A striking achievement of historical synthesis combined with a compelling interpretative line, The Roman Empire at. .

A striking achievement of historical synthesis combined with a compelling interpretative line, The Roman Empire at Bay enables students of all periods to understand the dynamics of great imperial powers. David Potter's comprehensive survey of two critical and eventful centuries traces the course of imperial decline, skillfully weaving together cultural, intellectual and political history. Particular attention is paid throughout to the structures of government, the rise of Persia as a rival, and the diverse intellectual movements in the empire.

The Roman Empire at Bay: AD 180-395 (Paperback). Published December 24th 2013 by Routledge. Author(s): David Stone Potter. ISBN: 0415840554 (ISBN13: 9780415840552).

The book integrates social and intellectual history into the narrative, looking to explore the relationship between contingent events and deeper structure. It also covers an amazingly dramatic narrative from the civil wars after the death of Commodus through the conversion of Constantine to the arrival of the Goths in the Roman Empire, setting in motion the final collapse of the western empire. At its core, the central question that drives The Roman Empire at Bay remains, what did it mean to be a Roman and how did that meaning change as the empire changed?

The project covers the period from 50BC to AD565, thus including the beginning of imperial power, major .

The project covers the period from 50BC to AD565, thus including the beginning of imperial power, major transformations, and the last attempt to Roman re-unification. It is an excellent test case for analysing the formulation of power in a society that was dominated by tradition, but politically and culturally in flux. The outcome of the project will provide new insights in the political and societal structures of power in an important historical period, and can be used as a blueprint for analysing systems of rule in other changing societies.
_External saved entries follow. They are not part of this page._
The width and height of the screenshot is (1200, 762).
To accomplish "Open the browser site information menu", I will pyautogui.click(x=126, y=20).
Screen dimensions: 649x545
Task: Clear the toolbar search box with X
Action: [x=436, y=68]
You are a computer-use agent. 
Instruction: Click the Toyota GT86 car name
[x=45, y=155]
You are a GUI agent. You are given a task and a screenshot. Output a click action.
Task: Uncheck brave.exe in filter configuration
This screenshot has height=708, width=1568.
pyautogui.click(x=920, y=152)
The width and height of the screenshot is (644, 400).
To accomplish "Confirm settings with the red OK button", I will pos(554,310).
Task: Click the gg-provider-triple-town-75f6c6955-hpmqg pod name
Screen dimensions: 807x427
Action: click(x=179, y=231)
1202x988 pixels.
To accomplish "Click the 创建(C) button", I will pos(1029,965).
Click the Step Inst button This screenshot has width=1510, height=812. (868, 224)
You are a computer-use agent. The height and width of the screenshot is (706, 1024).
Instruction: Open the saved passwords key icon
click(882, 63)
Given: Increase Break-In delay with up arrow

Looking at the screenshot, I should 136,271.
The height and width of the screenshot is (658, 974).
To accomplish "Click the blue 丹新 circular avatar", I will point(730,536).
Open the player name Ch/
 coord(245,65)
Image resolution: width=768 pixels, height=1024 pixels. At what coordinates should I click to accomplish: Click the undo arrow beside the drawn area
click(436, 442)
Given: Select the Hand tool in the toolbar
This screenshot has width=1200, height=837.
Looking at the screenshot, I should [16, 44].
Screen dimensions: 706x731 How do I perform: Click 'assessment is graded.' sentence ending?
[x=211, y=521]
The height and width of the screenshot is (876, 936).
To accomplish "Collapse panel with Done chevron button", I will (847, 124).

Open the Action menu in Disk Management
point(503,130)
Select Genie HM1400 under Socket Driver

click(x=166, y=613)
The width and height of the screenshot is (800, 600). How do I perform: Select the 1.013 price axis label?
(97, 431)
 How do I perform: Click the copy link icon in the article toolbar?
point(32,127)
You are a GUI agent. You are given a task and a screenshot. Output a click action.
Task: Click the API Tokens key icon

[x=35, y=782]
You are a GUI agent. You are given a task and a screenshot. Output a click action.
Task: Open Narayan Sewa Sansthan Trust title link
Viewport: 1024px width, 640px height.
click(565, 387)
A rich and multifaceted study by a world-leading scholar in the period, The Roman Empire at Bay portrays the transformations and continuities of the Empire and its government in the third and fourth centuries from an exciting variety of perspectives, and abounds in bold, sometimes contestable, but always stimulating interpretations. Potter’s book is the best textbook on the high and late Roman empire, above all because it is so much more than a textbook.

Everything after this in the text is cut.